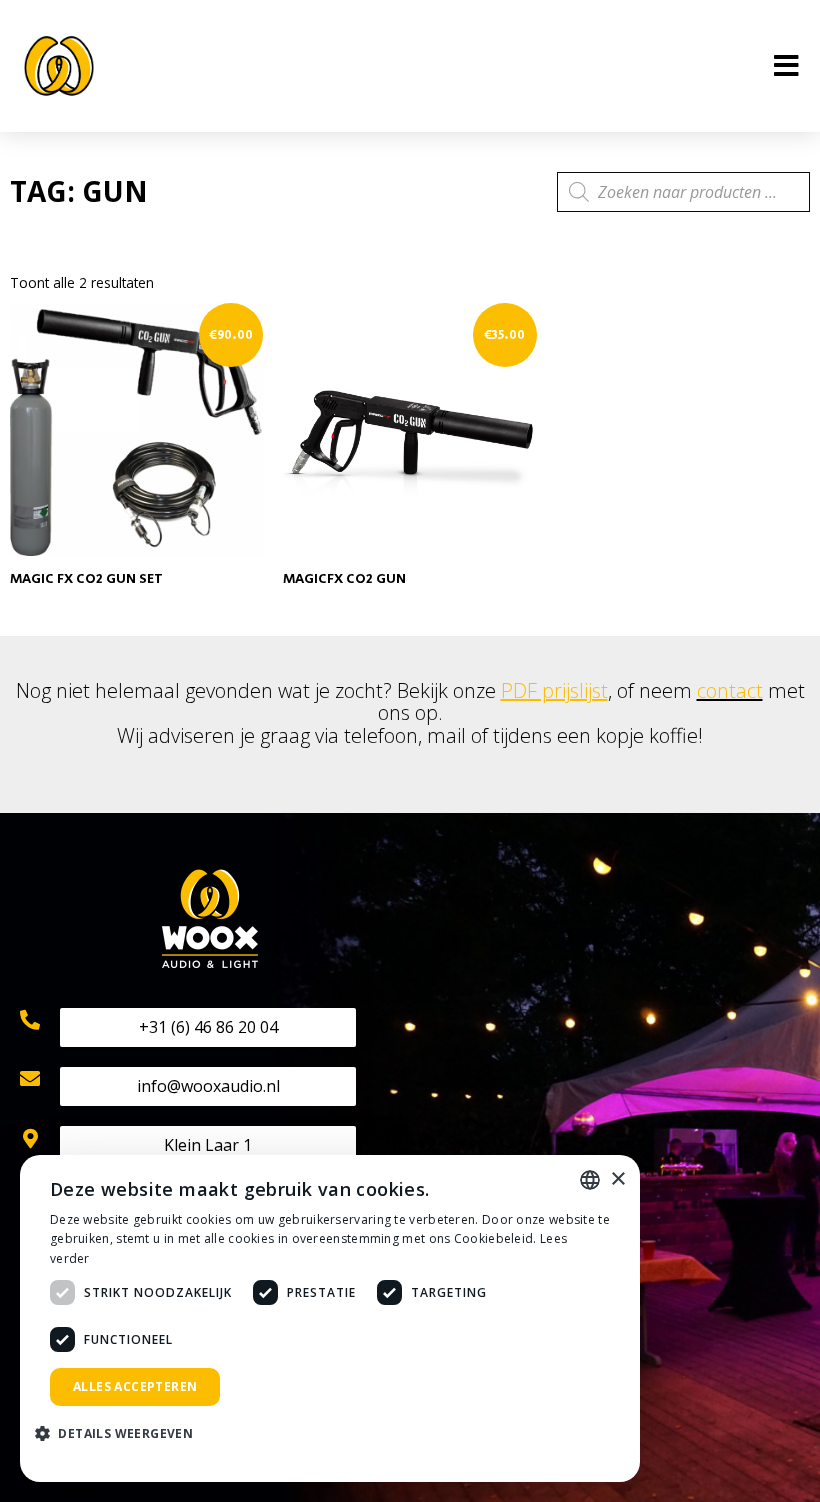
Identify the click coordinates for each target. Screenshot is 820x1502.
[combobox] (590, 1180)
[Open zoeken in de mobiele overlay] (683, 192)
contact (730, 690)
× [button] (617, 1179)
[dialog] (330, 1318)
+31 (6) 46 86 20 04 (208, 1027)
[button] (121, 1434)
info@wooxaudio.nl (208, 1086)
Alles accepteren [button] (135, 1386)
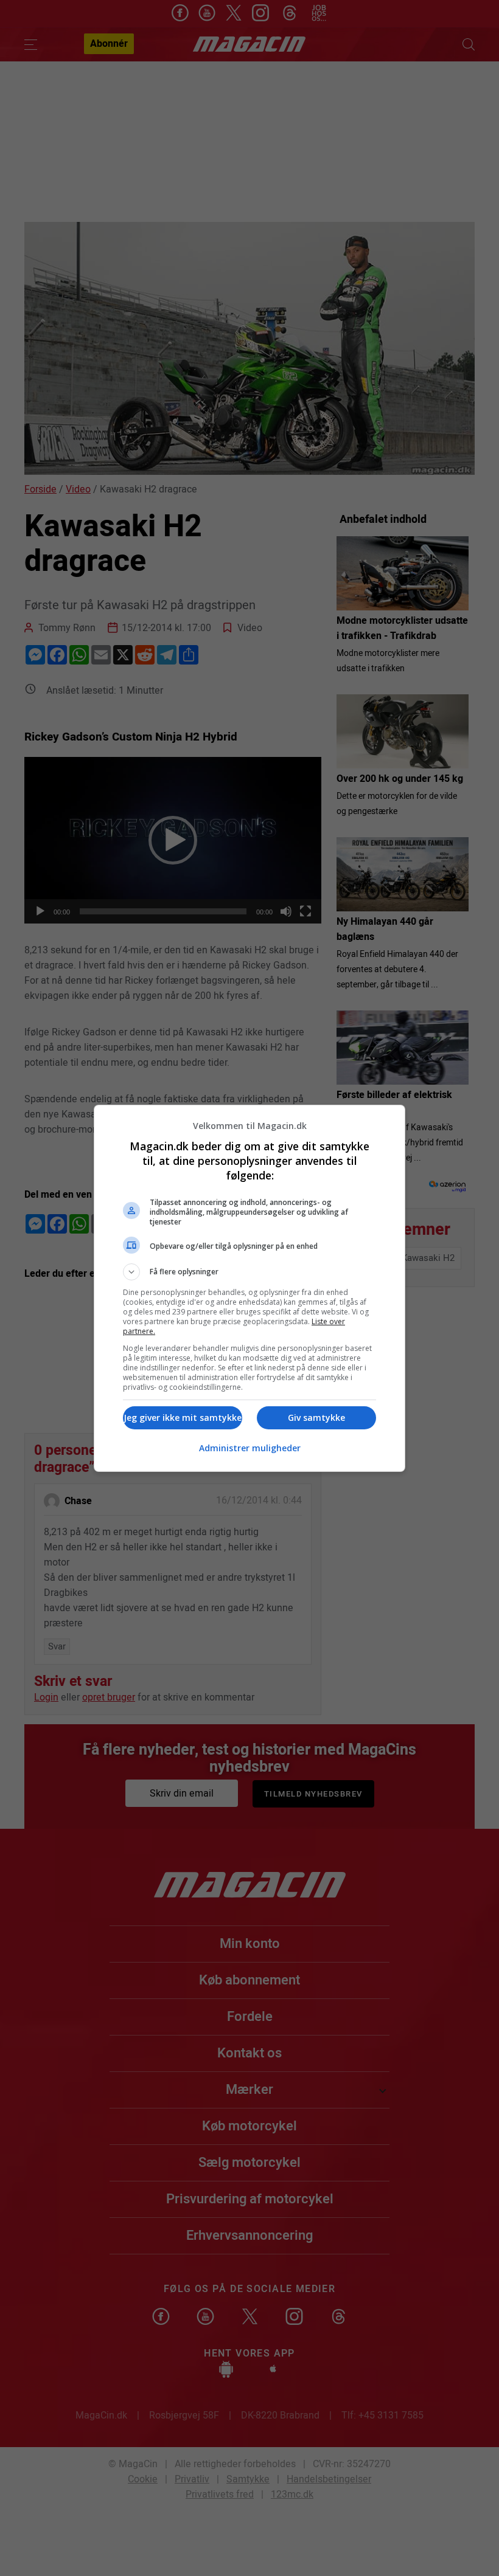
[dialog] (249, 1288)
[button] (249, 1271)
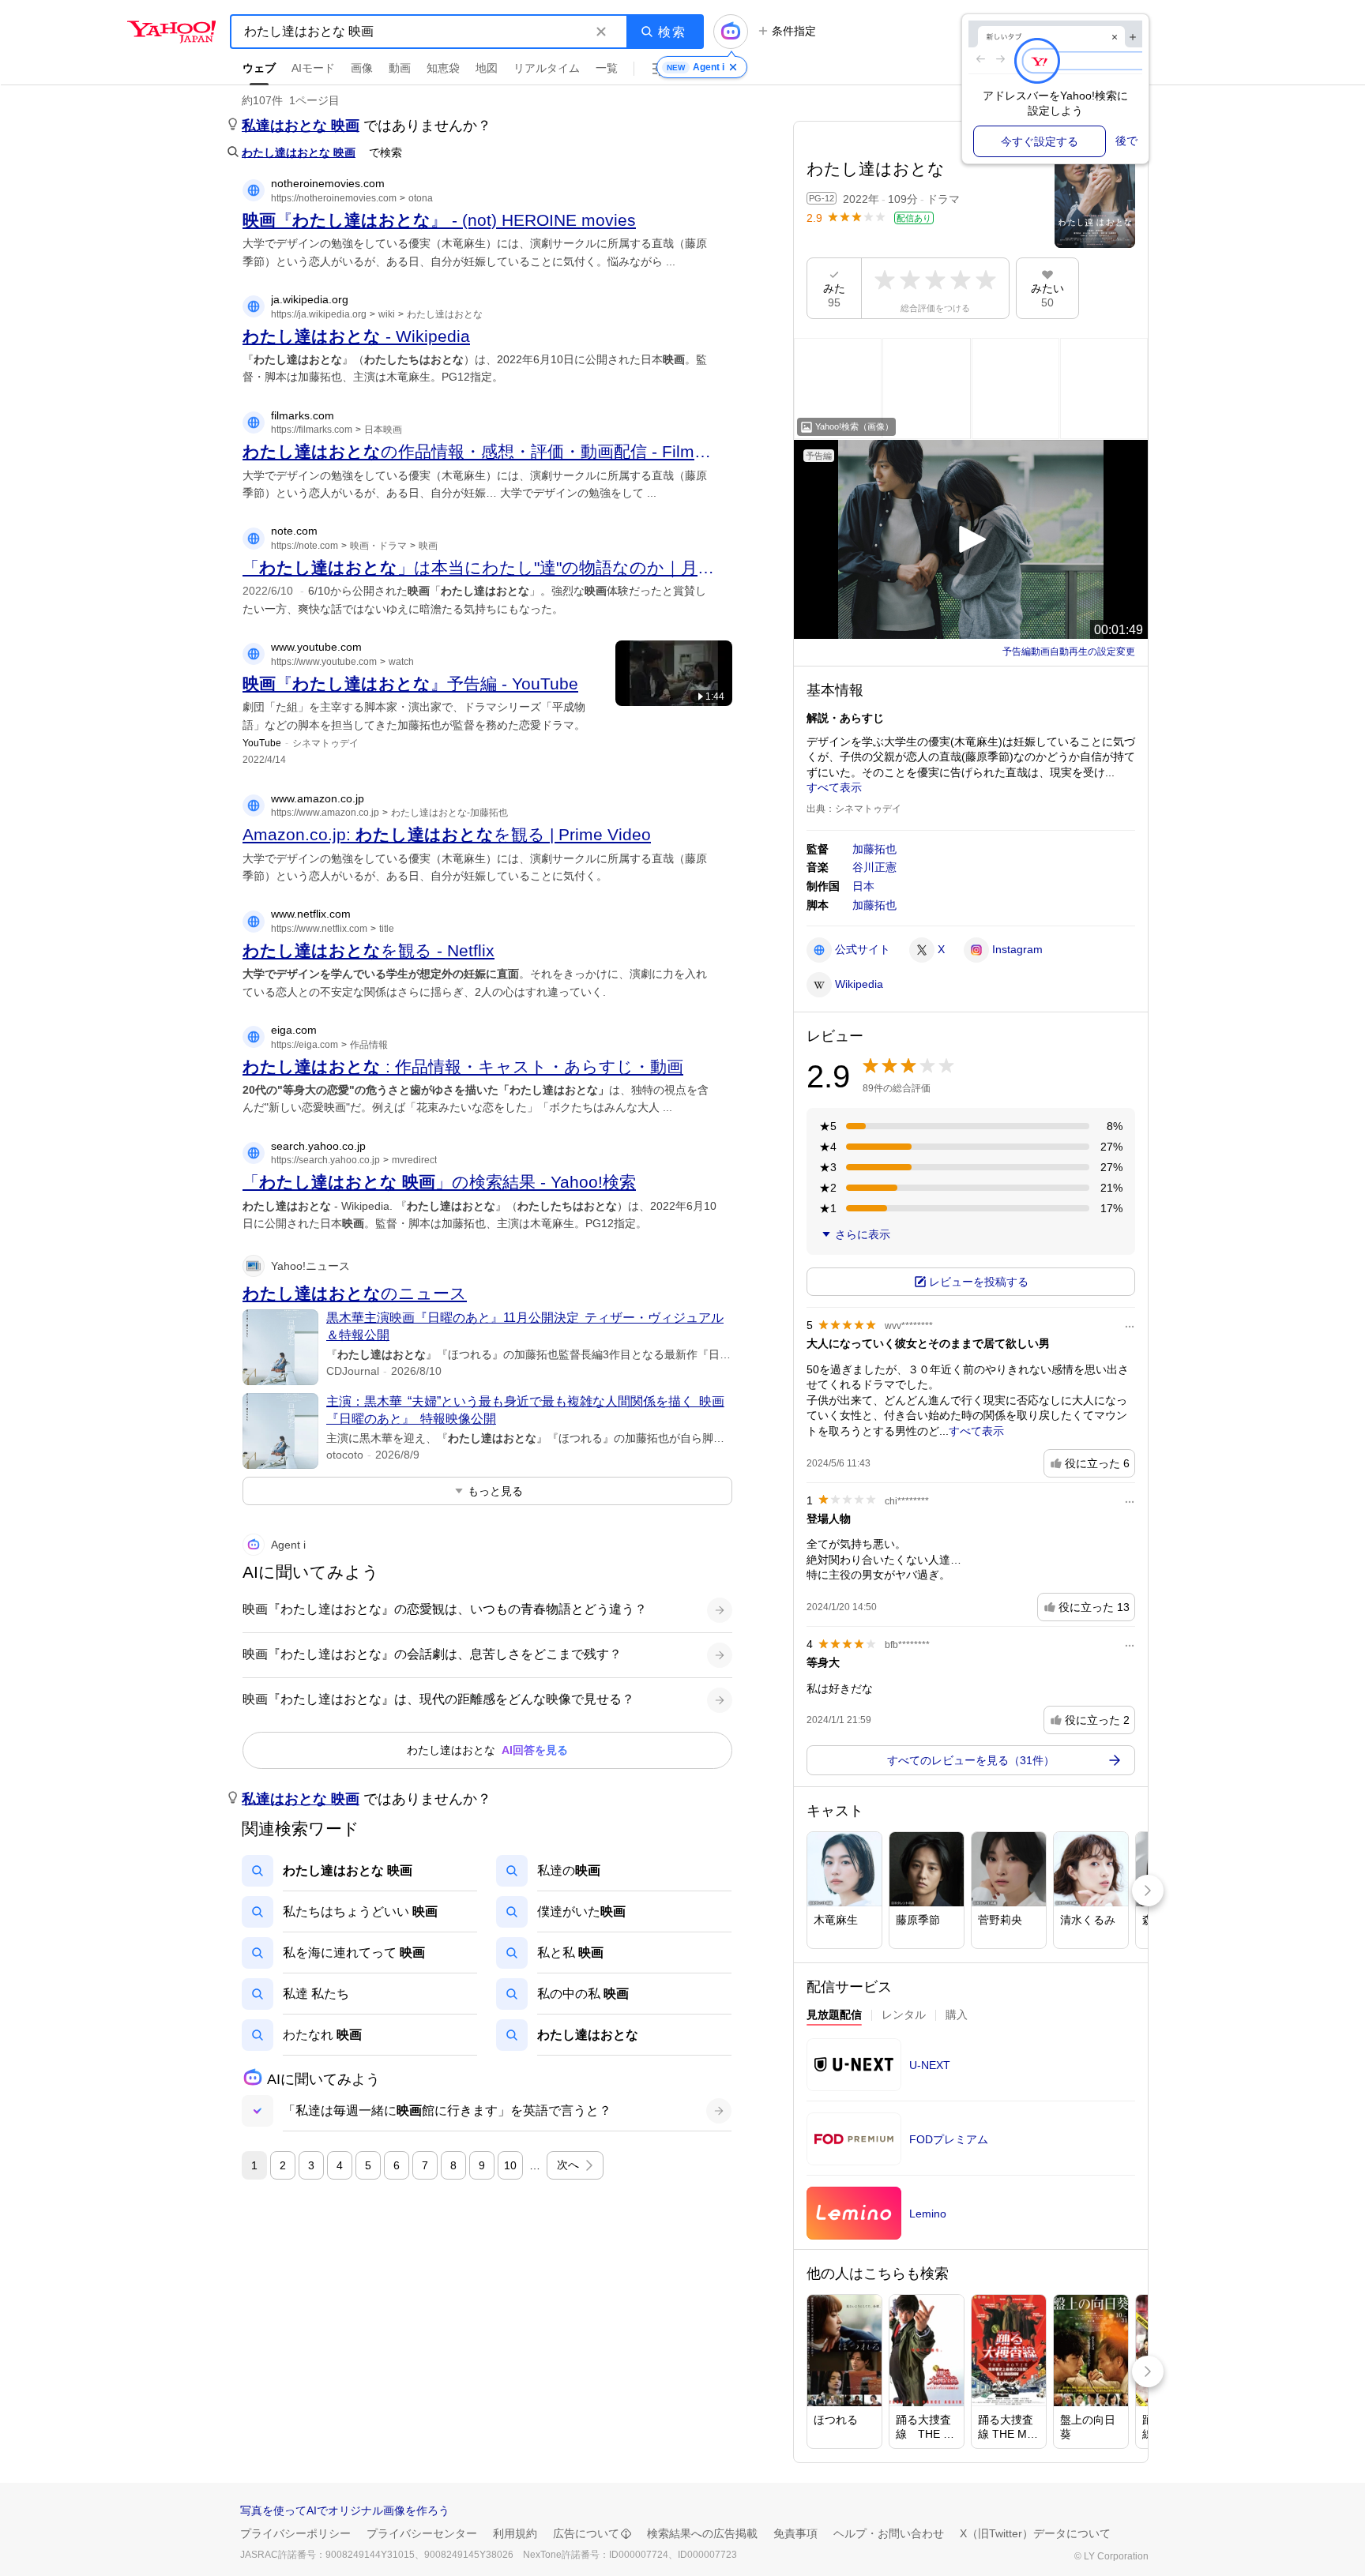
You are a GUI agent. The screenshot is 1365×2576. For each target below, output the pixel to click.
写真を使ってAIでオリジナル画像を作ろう (344, 2510)
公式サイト (862, 949)
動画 (400, 68)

_ _ _

*What you have to do*
Which of the lines above include the word "target"? List those lines.

*Response to the task*
Identify the click coordinates for each target. Screenshot is 820x1502.
You are a GUI agent. The screenshot is 1365×2576. For each target below, output the pixel to click.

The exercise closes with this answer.